**EXERCISE DESCRIPTION:** Please format the rows below as a JSON list of strings with one string per line, skipping any blank lines.

○ ○ ○ ○ ○

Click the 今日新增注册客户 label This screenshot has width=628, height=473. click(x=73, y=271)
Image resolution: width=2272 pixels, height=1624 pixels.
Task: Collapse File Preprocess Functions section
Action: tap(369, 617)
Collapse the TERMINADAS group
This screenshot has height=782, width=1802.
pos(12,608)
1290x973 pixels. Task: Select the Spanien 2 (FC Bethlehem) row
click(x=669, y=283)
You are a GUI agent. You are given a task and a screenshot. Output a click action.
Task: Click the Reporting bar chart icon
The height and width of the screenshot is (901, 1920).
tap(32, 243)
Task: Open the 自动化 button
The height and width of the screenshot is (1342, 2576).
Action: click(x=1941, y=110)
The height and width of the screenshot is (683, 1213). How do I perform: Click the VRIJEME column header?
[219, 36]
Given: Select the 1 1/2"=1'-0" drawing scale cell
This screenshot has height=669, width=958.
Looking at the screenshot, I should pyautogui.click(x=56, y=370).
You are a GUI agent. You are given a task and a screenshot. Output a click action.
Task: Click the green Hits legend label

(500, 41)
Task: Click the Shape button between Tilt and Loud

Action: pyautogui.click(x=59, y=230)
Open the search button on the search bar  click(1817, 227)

○ ○ ○ ○ ○

**OUTPUT OF THE EXERCISE:**
[
  "Click the 今日新增注册客户 label This screenshot has width=628, height=473. click(x=73, y=271)",
  "Image resolution: width=2272 pixels, height=1624 pixels.",
  "Task: Collapse File Preprocess Functions section",
  "Action: tap(369, 617)",
  "Collapse the TERMINADAS group",
  "This screenshot has height=782, width=1802.",
  "pos(12,608)",
  "1290x973 pixels. Task: Select the Spanien 2 (FC Bethlehem) row",
  "click(x=669, y=283)",
  "You are a GUI agent. You are given a task and a screenshot. Output a click action.",
  "Task: Click the Reporting bar chart icon",
  "The height and width of the screenshot is (901, 1920).",
  "tap(32, 243)",
  "Task: Open the 自动化 button",
  "The height and width of the screenshot is (1342, 2576).",
  "Action: click(x=1941, y=110)",
  "The height and width of the screenshot is (683, 1213). How do I perform: Click the VRIJEME column header?",
  "[219, 36]",
  "Given: Select the 1 1/2\"=1'-0\" drawing scale cell",
  "This screenshot has height=669, width=958.",
  "Looking at the screenshot, I should pyautogui.click(x=56, y=370).",
  "You are a GUI agent. You are given a task and a screenshot. Output a click action.",
  "Task: Click the green Hits legend label",
  "(500, 41)",
  "Task: Click the Shape button between Tilt and Loud",
  "Action: pyautogui.click(x=59, y=230)",
  "Open the search button on the search bar  click(1817, 227)"
]